Congressional ethics an issue in Minnesota Senate race

Amy Klobuchar
DFL Senate candidate Amy Klobuchar answers a question at a forum at the University of Minnesota.
MPR Photo/Laura McCallum

(AP) Seizing on a seemingly endless string of Washington scandals in recent months, both of Minnesota's leading U.S. Senate candidates are trying to make congressional ethics an issue in their hotly contested race.

Rep. Mark Kennedy
U.S. Rep. Mark Kennedy has proposed a lifetime ban on former members of Congress becoming lobbyists. "I think voters want people who are going to serve them, not looking for a stepping stone to becoming a lobbyist," Kennedy said Thursday.
MPR File Photo/Tom Scheck

Endorsed Democratic candidate Amy Klobuchar on Thursday proposed a series of what she called "Minnesota-style" ethics policies for members of Congress - including a mimic of the state's so-called gift ban, which would prevent lawmakers from accepting gifts, free meals or travel from lobbyists.

"The pervasive influence of money in Washington is how we ended up with health policy written by the pharmaceutical companies, and an energy policy written by big oil," Klobuchar, the Hennepin County attorney, said in a speech at the University of Minnesota's Humphrey Institute of Public Affairs.

The Republican candidate, U.S. Rep. Mark Kennedy, is also talking about Congressional corruption, and has proposed a lifetime ban on former members of Congress becoming lobbyists. "I think voters want people who are going to serve them, not looking for a stepping stone to becoming a lobbyist," Kennedy said Thursday.

With numerous public opinion polls showing voter approval of Congress at dismal levels, candidates from both parties can be expected to make an issue of congressional ethics. It's a time-tested campaign strategy, and was a crucial piece of the Republican takeover of Congress in 1994 - a coup that Democrats are hoping to reverse this year.

"We've heard a lot of this before," said Larry Jacobs, a professor at the Humphrey Institute.
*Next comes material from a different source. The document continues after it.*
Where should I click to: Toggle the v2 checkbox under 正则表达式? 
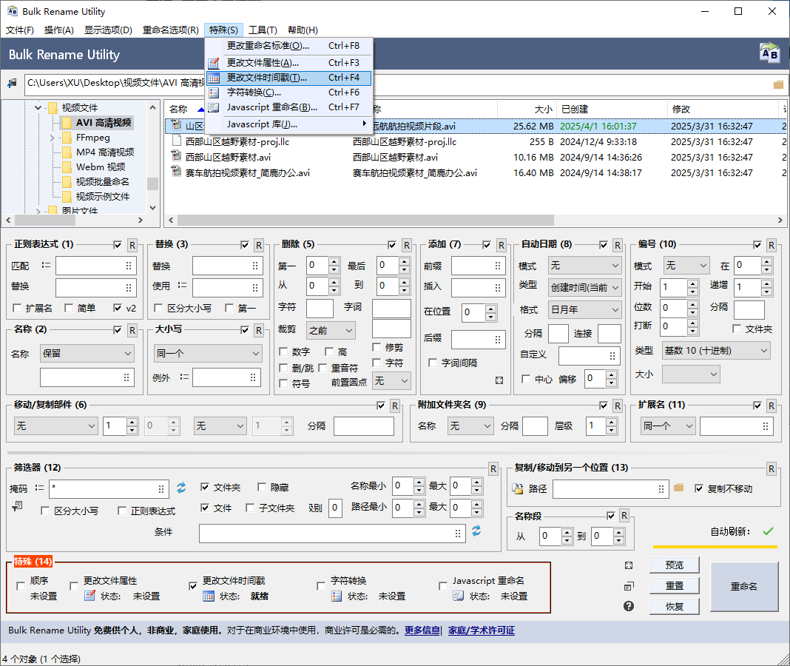click(x=118, y=308)
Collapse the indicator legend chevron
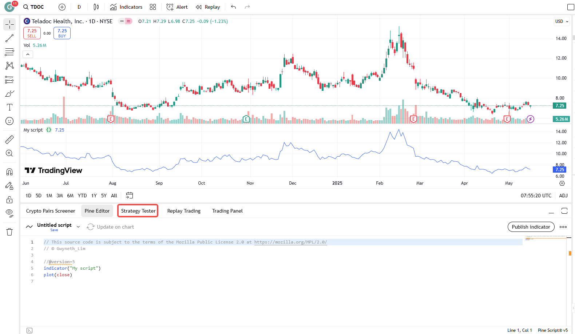Image resolution: width=575 pixels, height=334 pixels. click(28, 55)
The last year has seen several members of Congress brought down by indictments and investigations, including former House Majority Leader Tom Delay, who recently resigned his seat. Lawmakers from both parties have felt the sting, though Republicans as the party in power have faced greater criticism.

In response, Kennedy and Klobuchar have both rolled out a number of proposals. In addition to his lobbyist ban, Kennedy said he favored cutting taxes and making the federal tax code simpler. In addition, reducing federal spending would lessen the opportunity for special interests to exploit the system, he said.

Klobuchar also called Thursday for a more open process of rewarding government contracts; online public disclosure of federal lobbyist spending; and an independent office to enforce ethics rules.

Both candidates also criticized so-called congressional earmarks, the process through which lawmakers can quietly slip pet spending projects through the legislative process.

In addition to floating their own proposals, both candidates - mostly through surrogates - have tried to cast aspersions on the other's ability to be a crusader for congressional ethics.

Republicans have seen some hypocrisy in Klobuchar's bemoaning of the influence of special interests. Prior to her election as county attorney her work as a lawyer in private practice included lobbying for corporations including the Ford Motor Co. and telecommunications giant Global Crossing Ltd.

"You need to watch what Amy Klobuchar does, not what she says," Kennedy campaign manager Pat Shortridge said in a recent press release.

Democrats hit right back, pointing out that Kennedy's spot in the House Republican majority the last six years make his criticism of congressional ethics ring hollow. They also point out that last week, he was the beneficiary of a fundraiser hosted by former Louisiana congressman Bob Livingston, who went on to a lucrative career as a lobbyist.

"Where was Mark Kennedy when his own House leadership was making a mockery of ethics and accountability in Congress?" said Karl Frisch, spokesman for the Democratic Senate Campaign Committee.